LLMs Can’t Calculate: Why You Should Use Tools for Math
Large Language Models like GPT have amazed the world with their ability to write, code, and reason. But ask to divide 51234 by 6, and you might be surprised by the answer — because it’s likely wrong.
Why? Because LLMs don’t actually calculate anything. They’re not calculators or symbolic math engines. They’re probabilistic models that predict the next token in a sequence based on massive text data.
This blog post explores why LLMs are bad at math — and how you can use LangChain’s “PythonREPL” tool to make them great at it. I'll walk through real examples, show you how to set it up, and explain how this simple tool transforms LLMs into powerful, math-savvy agents.
Why LLMs Struggle with Math?
Despite their impressive abilities in language, summarization, and even basic reasoning, Large Language Models (LLMs) have a fundamental weakness: they’re not good at math.
And the reason is simple, but often misunderstood: LLMs don’t actually calculate — they predict.
At their core, LLMs are trained to do one thing: predict the next token in a sequence, based on the context of previous tokens.
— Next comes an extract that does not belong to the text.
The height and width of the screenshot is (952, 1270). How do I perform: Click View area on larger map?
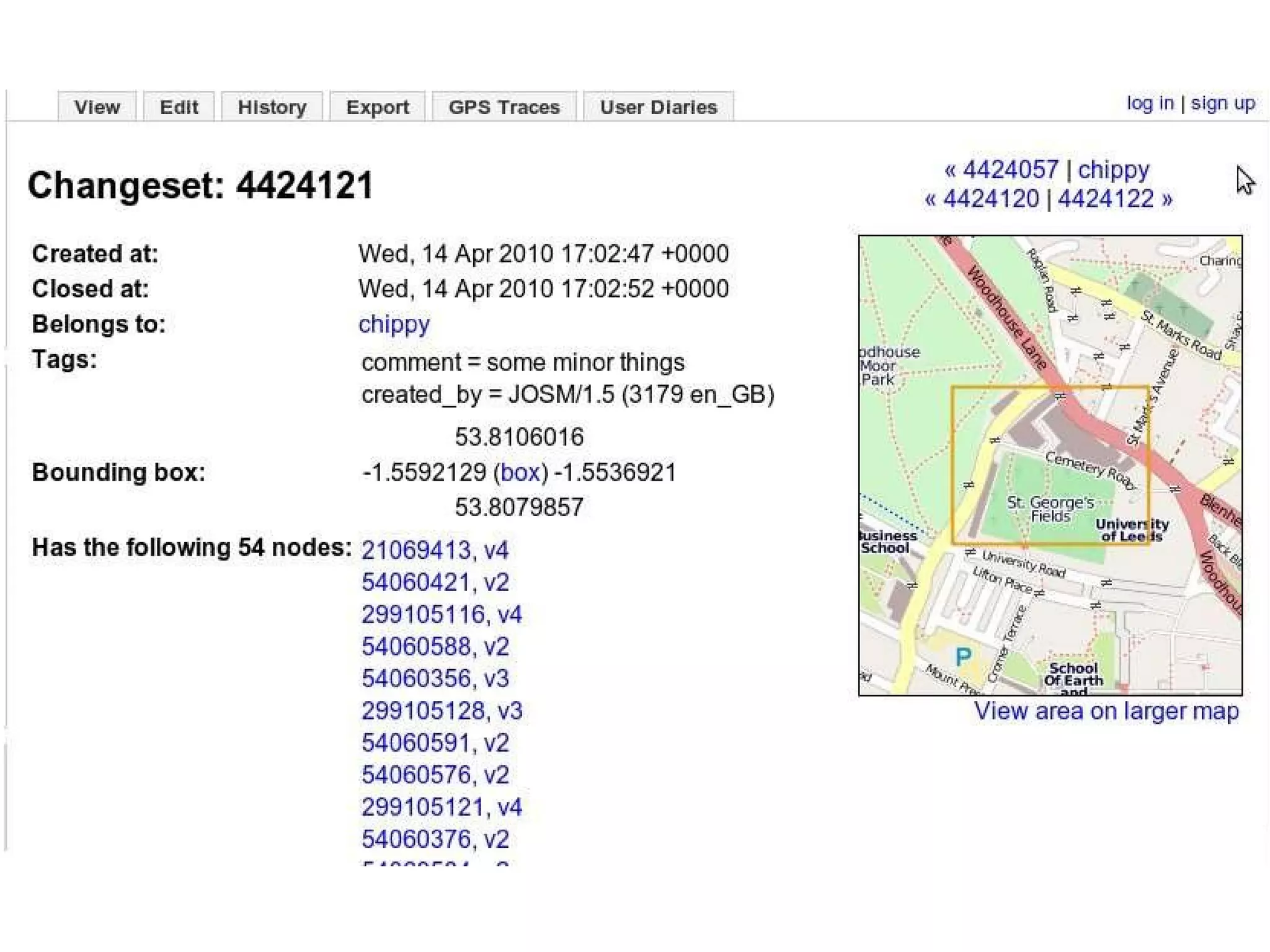[x=1106, y=711]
When you ask a question like:
“Divide 51234 by 6”
The model doesn’t “compute” this like a calculator. Instead, it looks at similar questions in its training data and guesses what the answer should be based on statistical patterns it has learned.
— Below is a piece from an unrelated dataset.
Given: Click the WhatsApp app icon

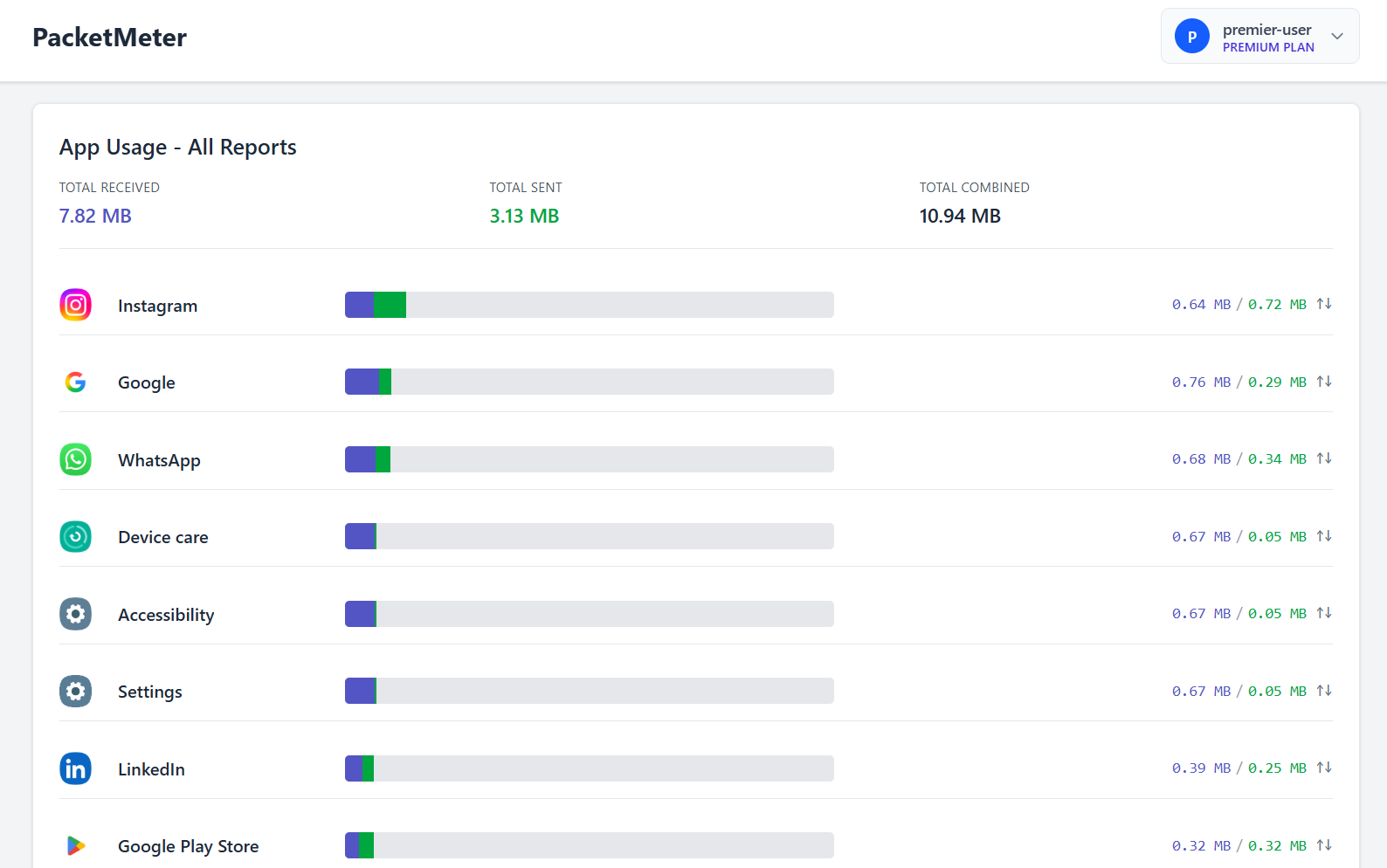Looking at the screenshot, I should click(x=75, y=459).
Sometimes, it gets it right, sometime not.
LLMs Need Tools to Handle Math Reliably
This is why many modern LLM architectures are now integrating external tools — like Python interpreters, Wolfram Alpha, or code execution environments — to offload the actual computation.
One such tool is LangChain’s PythonREPL, which allows the model to delegate the math to Python, get the correct result, and then present it as part of its response.
In the next section, we’ll look at how PythonREPL works and how it can be seamlessly integrated into your AI-powered workflows.
What Is LangChain’s PythonREPL?
LangChain is an open-source framework that enables LLMs to interact with external tools like Python interpreters, databases, search engines, and more. One such tool is the PythonREPL which gives LLMs access to a real-time Python execution environment.
PythonREPL is a LangChain tool that acts as a bridge between the LLM and the Python runtime. It allows the language model to:
- Write Python code as part of its reasoning.
- Execute that code in a sandboxed environment
- Use the output to continue or revise its answer
In short, it transforms your LLM from a token guesser into a code-powered problem solver.
Setting Up LangChain with PythonREPL and Ollama (Internal LLM)
Refer my previous blog for how to setup internal LLM and expose API.
Step 1:Install Dependencies
First, make sure you have the necessary Python packages installed:
pip install langchain langchain_experimental langchain-core
Step 2: Load Your Internal LLM (via Ollama)
Get Manu Madhavan’s stories in your inbox
Join Medium for free to get updates from this writer.
Step 3: Add the PythonREPL Tool
python_repl = PythonREPL()
repl_tool = Tool(
name="python_repl",
description="A Python shell. Use this to execute python commands. Input should be a valid python command. If you want to see the output of a value, you should print it out with `print(...)`.",
func=python_repl.run,
)Step 4: Create a Math-Agent
# 4. Create agent
agent = initialize_agent(
tools=[repl_tool],
llm=llm,
agent=AgentType.ZERO_SHOT_REACT_DESCRIPTION,
verbose=True #(Make it false,if you dont want to see thought and action.)Now our math Agent is ready ,lets us run whole code and see the response.
I gave the same task “Divide 51234 by 6” but this time, using the LangChain framework. The LLM delegated the task to our Math Agent, which in turn executed the calculation using the PythonREPL tool and returned the correct answer.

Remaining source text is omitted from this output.